Le festival Magic Bus est une véritable institution grenobloise. Il se tient toutes les fins mai sur la place de l’Esplanade depuis maintenant dix-huit ans et constitue un rendez-vous incontournable des festivals du début d’été. Quatre groupes se partageaient la scène ce 24 mai, deuxième jour du festival et premier sur l’Esplanade, avec un petit vent venu de l’est de l’Europe, mais pas que.

La soirée commence tout doucement avec le rock des grenoblois de Picky Banshee que je n’ai pu malheureusement pu entendre que de loin.

L’interplateau est animé par Palavas Vegas, un groupe hétéroclite et délirant qui se réunit autour d’un DJ et deux caravanes pour mixer tout et n’importe quoi (surtout n’importe quoi).
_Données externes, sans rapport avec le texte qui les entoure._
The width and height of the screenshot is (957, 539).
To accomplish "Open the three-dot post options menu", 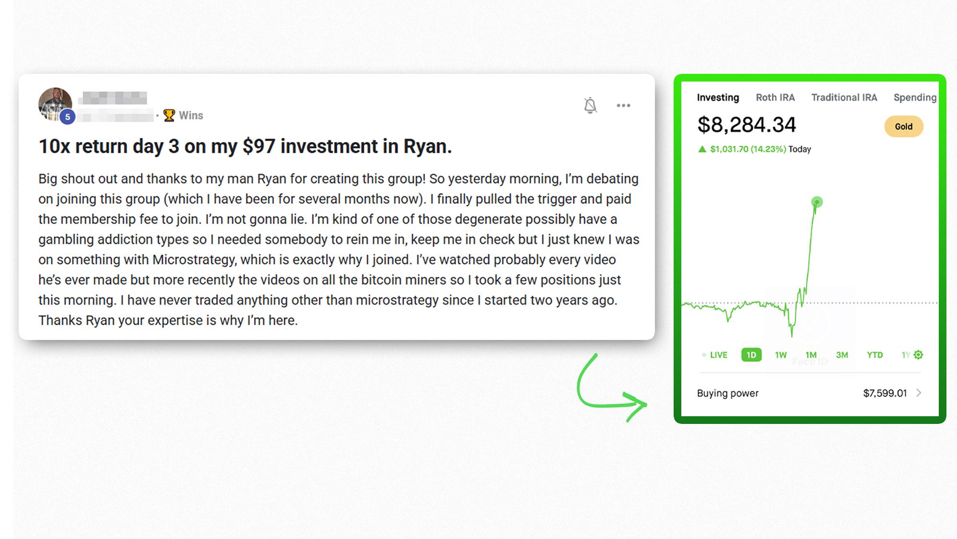I will [x=623, y=105].
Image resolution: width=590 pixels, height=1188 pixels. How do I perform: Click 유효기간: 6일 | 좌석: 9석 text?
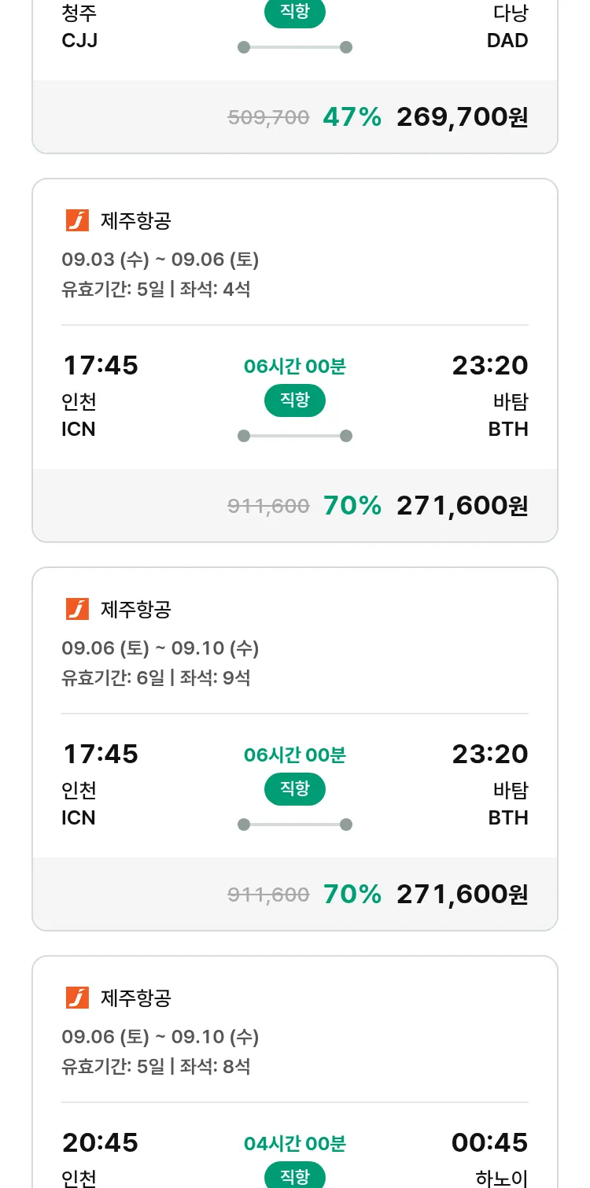point(156,677)
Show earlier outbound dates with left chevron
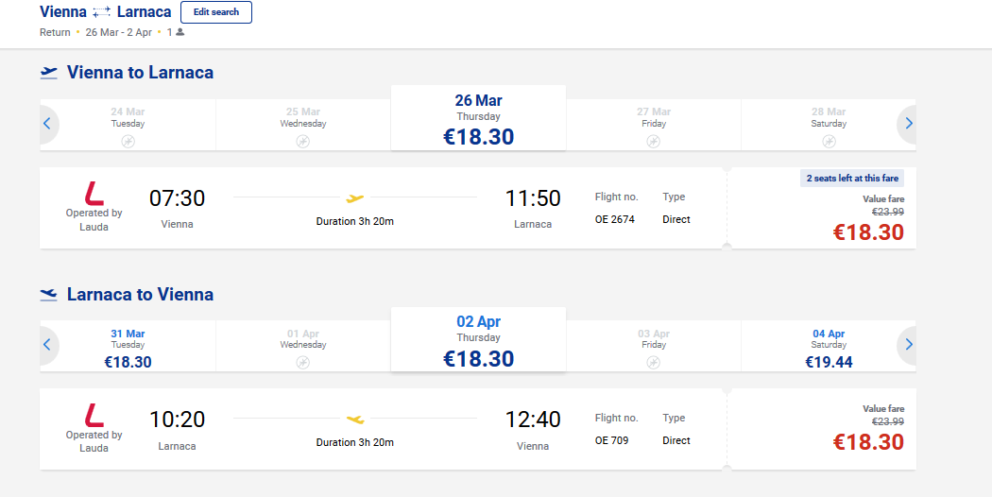Viewport: 992px width, 497px height. [x=47, y=124]
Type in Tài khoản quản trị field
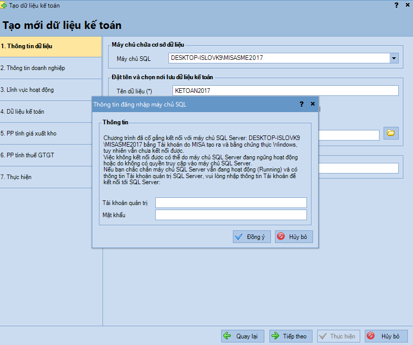This screenshot has height=345, width=413. pyautogui.click(x=231, y=203)
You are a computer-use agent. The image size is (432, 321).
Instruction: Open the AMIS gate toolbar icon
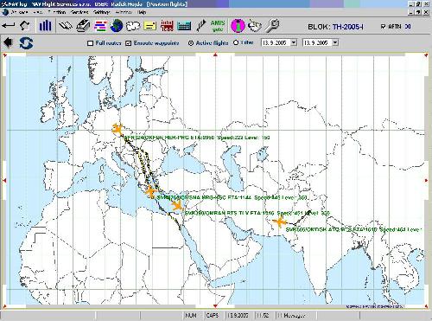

Dès le premier set, ils invitent le public à monter sur la scène, offrent des cartes postales (de Palavas !) et mettent, il faut le dire, une ambiance qui sera de plus en plus chaude à chaque interplateau (la bière qui coule à flots doit aider aussi). Sur le côté, on maquille à grand coups de paillettes, d’aloé et de sucre, ce qui ajoute au côté kitsch de l’ensemble.

La grande scène accueille ensuite Sidi Wacho, groupe de rap-cumbia franco-sud-américain qui, dès les premières notes, donne la couleur latino de leur set. Entre cuivres, accordéons et cavaquinho, les phrasés, tantôt en espagnol, tantôt en français, s’enchainent sur des samples parfaitement calés. L’ensemble n’est pas sans rappeler La Rue Kétanou d’ailleurs. La foule est conquise, surtout lorsque Juanito apparait grimé en catcheur mexicain et que le titre de leur dernier album – Bordeliko – “se gonfle” en arrière scène. Une vraie réussite.

Changement d’ambiance avec l’arrivée de Soviet Suprem. Ça ressemble d’abord à un délire de potes, sur fond de Russie soviétique (ou pas), à base de costumes militaires, d’effigie de Poutine et d’étoiles rouges. Mais c’est avant tout une musique entrainante emmenée par les deux chanteurs Sylvester Staline et John Lenine (les noms n’ont pas été changés pour l’article) et appuyé par un ensemble samples, violon, videur de scène particulièrement efficace. Le premier rang, fermement accroché aux crash-barrières, est en feu et l’ambiance monte encore d’un cran.

Alors que Palavas Vegas achève son dernier set, Shantel prend place sur scène et commence à jouer sans donner son reste. Shantel vient des balkans, avec son lot de cuivres sur un fond rock bien amené. Il est quasi impossible de concevoir ce genre de musique sans imaginer l’énergie qu’elle véhicule. Shantel ne déroge pas à la règle et les morceaux Disko Partizani ou Disko Boy sont des emblèmes incontournables. Il est presque une heure du matin quand le groupe reprend à nouveau Disko Partizani pour une fin en apothéose. Le Magic Bus aura une nouvelle fois tenu toutes ses promesses.